**Your goal**
In the entries below, which lines run from the one containing "Enable Customize core number option" to the one containing "Given: Click the 가슴단면 row label"? Copy exactly those lines, ends included, and no others.

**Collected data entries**
#####

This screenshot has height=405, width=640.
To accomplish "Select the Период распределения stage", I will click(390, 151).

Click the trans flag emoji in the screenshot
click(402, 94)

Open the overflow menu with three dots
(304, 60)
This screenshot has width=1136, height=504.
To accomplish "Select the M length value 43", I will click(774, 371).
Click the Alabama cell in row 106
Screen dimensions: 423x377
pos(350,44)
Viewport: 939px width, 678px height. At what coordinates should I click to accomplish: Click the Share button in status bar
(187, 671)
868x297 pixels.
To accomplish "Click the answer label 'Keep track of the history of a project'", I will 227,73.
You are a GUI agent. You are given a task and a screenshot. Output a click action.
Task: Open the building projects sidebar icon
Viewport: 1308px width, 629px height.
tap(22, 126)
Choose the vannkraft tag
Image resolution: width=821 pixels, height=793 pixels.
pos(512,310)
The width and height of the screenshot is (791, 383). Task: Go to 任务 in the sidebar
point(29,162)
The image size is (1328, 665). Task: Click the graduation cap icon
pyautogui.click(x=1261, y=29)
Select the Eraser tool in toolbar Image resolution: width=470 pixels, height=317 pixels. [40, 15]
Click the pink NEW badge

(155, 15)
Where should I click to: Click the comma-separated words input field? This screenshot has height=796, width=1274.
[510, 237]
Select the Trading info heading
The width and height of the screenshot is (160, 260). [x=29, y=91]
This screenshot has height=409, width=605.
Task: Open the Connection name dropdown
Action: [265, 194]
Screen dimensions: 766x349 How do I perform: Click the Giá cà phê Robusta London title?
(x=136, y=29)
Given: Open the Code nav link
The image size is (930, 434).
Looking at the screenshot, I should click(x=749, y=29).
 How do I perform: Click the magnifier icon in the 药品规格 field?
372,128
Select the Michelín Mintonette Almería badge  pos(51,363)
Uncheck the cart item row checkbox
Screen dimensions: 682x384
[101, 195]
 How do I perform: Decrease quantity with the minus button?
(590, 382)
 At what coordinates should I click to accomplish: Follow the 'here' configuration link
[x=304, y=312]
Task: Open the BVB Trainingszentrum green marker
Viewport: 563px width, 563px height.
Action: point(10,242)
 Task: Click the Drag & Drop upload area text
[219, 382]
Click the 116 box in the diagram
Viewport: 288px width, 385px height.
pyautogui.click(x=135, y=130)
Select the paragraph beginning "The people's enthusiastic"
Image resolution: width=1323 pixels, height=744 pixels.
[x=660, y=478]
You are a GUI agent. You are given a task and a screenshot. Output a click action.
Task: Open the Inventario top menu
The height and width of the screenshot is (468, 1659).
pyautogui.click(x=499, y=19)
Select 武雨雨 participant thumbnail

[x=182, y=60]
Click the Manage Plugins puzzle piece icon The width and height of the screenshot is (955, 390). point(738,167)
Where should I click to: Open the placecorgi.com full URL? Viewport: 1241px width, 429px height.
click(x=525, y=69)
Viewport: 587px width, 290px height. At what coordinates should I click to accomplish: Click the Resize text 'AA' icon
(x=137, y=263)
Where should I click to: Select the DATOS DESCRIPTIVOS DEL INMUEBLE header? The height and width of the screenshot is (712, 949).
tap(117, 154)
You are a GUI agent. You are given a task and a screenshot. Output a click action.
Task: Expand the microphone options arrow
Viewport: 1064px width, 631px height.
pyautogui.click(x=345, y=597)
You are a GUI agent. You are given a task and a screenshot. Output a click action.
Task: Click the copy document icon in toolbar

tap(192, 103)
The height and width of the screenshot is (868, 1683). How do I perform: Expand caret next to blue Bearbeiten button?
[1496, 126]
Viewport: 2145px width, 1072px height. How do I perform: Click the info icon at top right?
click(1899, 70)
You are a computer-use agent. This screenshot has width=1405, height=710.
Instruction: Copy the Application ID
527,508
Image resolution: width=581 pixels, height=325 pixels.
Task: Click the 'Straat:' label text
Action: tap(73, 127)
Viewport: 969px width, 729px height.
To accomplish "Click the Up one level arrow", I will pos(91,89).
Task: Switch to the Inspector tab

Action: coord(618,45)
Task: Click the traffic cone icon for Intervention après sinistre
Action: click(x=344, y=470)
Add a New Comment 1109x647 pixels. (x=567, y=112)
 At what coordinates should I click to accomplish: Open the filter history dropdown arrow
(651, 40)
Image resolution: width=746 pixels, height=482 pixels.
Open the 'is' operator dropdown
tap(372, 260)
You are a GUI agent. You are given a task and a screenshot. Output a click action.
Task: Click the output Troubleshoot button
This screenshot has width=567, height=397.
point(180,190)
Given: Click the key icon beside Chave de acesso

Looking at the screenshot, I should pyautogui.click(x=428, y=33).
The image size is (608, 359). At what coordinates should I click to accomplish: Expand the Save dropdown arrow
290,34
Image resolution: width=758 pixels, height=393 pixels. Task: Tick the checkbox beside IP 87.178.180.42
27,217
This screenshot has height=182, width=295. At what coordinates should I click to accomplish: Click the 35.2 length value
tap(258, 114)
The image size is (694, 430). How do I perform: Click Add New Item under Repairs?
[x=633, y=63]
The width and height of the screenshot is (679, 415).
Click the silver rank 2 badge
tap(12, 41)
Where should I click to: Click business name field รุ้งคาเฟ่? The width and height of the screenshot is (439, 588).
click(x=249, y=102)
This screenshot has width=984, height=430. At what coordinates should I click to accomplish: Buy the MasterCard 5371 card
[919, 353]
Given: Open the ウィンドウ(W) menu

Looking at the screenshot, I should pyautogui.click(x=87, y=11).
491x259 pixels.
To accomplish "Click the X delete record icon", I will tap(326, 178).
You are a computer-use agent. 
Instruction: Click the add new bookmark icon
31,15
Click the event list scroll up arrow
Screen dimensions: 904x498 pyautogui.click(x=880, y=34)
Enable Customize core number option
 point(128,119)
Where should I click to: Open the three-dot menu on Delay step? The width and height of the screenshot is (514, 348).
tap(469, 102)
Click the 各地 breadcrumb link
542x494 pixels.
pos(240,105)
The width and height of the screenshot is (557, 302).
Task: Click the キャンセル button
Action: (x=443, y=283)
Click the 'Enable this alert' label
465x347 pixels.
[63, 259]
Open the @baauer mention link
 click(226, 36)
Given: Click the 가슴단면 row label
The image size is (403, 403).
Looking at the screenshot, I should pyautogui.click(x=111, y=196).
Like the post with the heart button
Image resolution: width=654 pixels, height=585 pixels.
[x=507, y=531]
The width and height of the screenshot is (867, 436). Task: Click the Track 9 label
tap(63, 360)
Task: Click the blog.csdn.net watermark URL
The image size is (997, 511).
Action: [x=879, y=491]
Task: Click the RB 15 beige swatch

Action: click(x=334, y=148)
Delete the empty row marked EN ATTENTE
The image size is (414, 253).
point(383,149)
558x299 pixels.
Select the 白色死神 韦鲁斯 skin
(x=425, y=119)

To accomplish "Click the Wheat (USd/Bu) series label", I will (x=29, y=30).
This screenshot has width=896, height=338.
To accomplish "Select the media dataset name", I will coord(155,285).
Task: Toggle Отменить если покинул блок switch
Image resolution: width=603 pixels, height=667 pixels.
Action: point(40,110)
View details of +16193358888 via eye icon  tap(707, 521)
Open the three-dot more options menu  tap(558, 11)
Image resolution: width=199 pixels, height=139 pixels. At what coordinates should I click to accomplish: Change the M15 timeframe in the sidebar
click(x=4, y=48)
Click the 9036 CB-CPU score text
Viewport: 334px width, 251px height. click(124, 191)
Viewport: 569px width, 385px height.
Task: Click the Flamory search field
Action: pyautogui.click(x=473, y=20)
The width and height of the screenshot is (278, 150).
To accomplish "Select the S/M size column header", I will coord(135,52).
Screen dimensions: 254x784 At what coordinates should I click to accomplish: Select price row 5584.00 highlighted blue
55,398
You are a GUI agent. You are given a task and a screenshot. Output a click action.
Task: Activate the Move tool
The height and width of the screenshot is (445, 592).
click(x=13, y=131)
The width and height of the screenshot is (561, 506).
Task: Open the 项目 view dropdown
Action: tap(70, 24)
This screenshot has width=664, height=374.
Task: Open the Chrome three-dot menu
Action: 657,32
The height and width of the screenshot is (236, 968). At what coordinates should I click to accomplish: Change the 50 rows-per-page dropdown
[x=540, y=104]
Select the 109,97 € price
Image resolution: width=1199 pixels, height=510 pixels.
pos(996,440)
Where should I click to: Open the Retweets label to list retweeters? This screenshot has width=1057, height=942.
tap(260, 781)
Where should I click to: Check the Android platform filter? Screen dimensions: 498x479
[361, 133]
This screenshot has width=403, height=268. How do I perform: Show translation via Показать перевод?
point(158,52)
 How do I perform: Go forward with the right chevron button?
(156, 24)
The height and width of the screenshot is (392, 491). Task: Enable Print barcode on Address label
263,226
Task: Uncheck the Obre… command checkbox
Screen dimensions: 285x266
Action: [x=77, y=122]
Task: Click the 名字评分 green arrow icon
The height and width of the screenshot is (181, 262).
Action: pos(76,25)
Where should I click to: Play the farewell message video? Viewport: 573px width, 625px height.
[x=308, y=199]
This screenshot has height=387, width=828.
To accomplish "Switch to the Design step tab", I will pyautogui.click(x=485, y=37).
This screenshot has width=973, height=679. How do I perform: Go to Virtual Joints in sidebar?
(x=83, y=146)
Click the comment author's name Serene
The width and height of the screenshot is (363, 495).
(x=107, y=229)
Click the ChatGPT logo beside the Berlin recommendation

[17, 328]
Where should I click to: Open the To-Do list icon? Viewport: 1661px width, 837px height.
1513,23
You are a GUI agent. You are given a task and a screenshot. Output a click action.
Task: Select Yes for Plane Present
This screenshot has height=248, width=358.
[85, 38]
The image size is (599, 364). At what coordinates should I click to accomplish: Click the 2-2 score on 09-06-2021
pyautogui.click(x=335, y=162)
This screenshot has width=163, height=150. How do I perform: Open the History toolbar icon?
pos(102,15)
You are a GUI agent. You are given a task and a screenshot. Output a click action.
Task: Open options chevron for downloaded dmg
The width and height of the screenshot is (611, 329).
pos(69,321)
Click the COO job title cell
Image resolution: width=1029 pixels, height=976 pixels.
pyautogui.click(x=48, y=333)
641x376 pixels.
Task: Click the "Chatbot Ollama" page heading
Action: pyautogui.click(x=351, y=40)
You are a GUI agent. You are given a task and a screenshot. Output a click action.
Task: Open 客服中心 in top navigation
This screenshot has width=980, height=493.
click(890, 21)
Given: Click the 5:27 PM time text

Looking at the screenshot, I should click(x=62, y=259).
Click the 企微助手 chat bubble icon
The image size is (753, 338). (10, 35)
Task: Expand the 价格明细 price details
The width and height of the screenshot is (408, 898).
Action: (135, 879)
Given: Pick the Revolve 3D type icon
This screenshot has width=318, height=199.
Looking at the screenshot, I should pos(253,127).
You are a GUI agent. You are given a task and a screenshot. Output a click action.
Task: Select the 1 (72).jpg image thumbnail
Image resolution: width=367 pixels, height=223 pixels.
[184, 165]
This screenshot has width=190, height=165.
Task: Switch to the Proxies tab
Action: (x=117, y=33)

#####

**Answer to this task**
Enable Customize core number option
 point(128,119)
Where should I click to: Open the three-dot menu on Delay step? The width and height of the screenshot is (514, 348).
tap(469, 102)
Click the 各地 breadcrumb link
542x494 pixels.
pos(240,105)
The width and height of the screenshot is (557, 302).
Task: Click the キャンセル button
Action: (x=443, y=283)
Click the 'Enable this alert' label
465x347 pixels.
[63, 259]
Open the @baauer mention link
 click(226, 36)
Given: Click the 가슴단면 row label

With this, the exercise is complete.